Waller, V. (22 August 2009) "The relationship between public libraries and Google: Too much information" First Monday, 14 (9). Retrieved from http://www.uic.edu/htbin/cgiwrap/bin/ojs/index.php/fm/article/view/2477/2279 

   I'll just get this out of the way. One thing that's really gotten to me in the course of reading all these articles is that librarians and other authors can't seem to keep the name of Google's digitization project straight. I understand that it's changed several times, from Google Print, to Google Library Project, to Google Book Search, to Google Books. According to the Google's history of the project, the name was changed to Google Books in 2005. That's plenty of time for librarians to catch up. If you're going to write an article that's critical of something, you've got to have your facts straight. Getting the object of criticism's name right should be the absolute bare minimum. Similarly, Waller doesn't seem to know the names of Google's founders, Larry Page and Sergey Brin. When citing their published work, she lists their last names correctly, but when she mentions them in passing, she refers to them as Sergey and Brin every time. I'm sure I'm guilty of my own fair share of typos, so I try not to harp on this sort of thing. But in all other respects, this article is very academic (if I was on the reference desk, I'd tell students it was scholarly), so in that context, this kind of error is rather glaring.

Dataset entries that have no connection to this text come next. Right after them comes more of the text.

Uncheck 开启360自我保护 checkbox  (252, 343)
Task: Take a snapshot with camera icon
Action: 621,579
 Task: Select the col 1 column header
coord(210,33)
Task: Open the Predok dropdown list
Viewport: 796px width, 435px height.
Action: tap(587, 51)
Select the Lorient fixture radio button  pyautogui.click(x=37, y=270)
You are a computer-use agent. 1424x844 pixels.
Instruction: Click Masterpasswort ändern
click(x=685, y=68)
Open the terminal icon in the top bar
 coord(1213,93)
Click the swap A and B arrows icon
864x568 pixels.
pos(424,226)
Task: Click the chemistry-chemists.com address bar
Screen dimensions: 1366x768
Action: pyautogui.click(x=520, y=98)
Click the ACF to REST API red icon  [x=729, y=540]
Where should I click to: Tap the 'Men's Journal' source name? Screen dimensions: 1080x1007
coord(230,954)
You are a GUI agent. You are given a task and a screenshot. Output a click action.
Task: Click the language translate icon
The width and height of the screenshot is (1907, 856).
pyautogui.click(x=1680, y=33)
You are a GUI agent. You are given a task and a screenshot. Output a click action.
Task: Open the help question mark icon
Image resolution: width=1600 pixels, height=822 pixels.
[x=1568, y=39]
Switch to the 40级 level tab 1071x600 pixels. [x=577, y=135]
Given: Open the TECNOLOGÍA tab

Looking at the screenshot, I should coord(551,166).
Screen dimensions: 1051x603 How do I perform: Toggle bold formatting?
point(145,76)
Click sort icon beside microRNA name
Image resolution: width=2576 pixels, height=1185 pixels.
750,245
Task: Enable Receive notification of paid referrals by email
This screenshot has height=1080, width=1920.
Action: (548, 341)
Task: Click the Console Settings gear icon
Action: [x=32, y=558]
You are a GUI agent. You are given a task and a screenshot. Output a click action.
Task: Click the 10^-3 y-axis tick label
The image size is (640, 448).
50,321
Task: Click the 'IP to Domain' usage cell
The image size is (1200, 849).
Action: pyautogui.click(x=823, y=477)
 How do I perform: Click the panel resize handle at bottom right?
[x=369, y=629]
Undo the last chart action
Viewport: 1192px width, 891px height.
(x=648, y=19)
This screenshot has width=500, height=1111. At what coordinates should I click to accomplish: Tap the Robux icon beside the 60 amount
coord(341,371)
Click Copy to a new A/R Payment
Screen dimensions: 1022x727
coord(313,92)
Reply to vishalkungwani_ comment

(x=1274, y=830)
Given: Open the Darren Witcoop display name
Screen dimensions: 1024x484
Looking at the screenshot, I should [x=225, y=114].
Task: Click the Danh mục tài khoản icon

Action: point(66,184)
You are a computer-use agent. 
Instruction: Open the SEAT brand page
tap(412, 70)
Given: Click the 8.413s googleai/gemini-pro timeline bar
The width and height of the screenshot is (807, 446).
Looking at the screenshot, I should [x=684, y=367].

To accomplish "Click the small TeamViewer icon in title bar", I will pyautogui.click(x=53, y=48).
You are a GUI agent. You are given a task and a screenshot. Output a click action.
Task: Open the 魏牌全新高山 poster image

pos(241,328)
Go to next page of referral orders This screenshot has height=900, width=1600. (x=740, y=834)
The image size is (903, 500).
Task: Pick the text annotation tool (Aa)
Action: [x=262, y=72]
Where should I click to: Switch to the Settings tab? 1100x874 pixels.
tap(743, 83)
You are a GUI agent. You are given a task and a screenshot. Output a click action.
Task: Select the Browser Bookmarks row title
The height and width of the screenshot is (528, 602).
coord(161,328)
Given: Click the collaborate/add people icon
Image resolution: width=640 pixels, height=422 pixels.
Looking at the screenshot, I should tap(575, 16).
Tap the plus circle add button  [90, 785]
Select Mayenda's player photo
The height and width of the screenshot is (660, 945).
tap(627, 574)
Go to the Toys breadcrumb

   Waller's article describes the partnership between Google and libraries in terms of the stages of a romantic relationship. At first, libraries felt that their goals matched perfectly with Google's, whose "stated mission is to organise the world’s information and make it useful." However, with time, libraries have realized that the match isn't so perfect after all. Most of the problems Waller lists stem from the fact that Google is a private company--it is driven by advertising revenue; it doesn't share the concern of libraries for users' privacy; and as a private company, it could go out of business, taking with it the massive number of books it has digitized. Additionally, Waller notes the suggestion made by many librarians that Google has "[conflated] information retrieval and knowledge." Waller (and the librarians she cites) fear that "the Google effect" will lead to a mindset that ignores traditional research methods in favor of shortcuts. Similarly, she cites "concerns that the relationship between the reader and a digital text will be superficial in comparison with the intimate relationship that can develop between a reader or scholar and a physical text," and fears "the possibility that searching a book will become an increasingly adequate substitute for reading it." Finally, she notes the complicated nature of digital preservation issues. 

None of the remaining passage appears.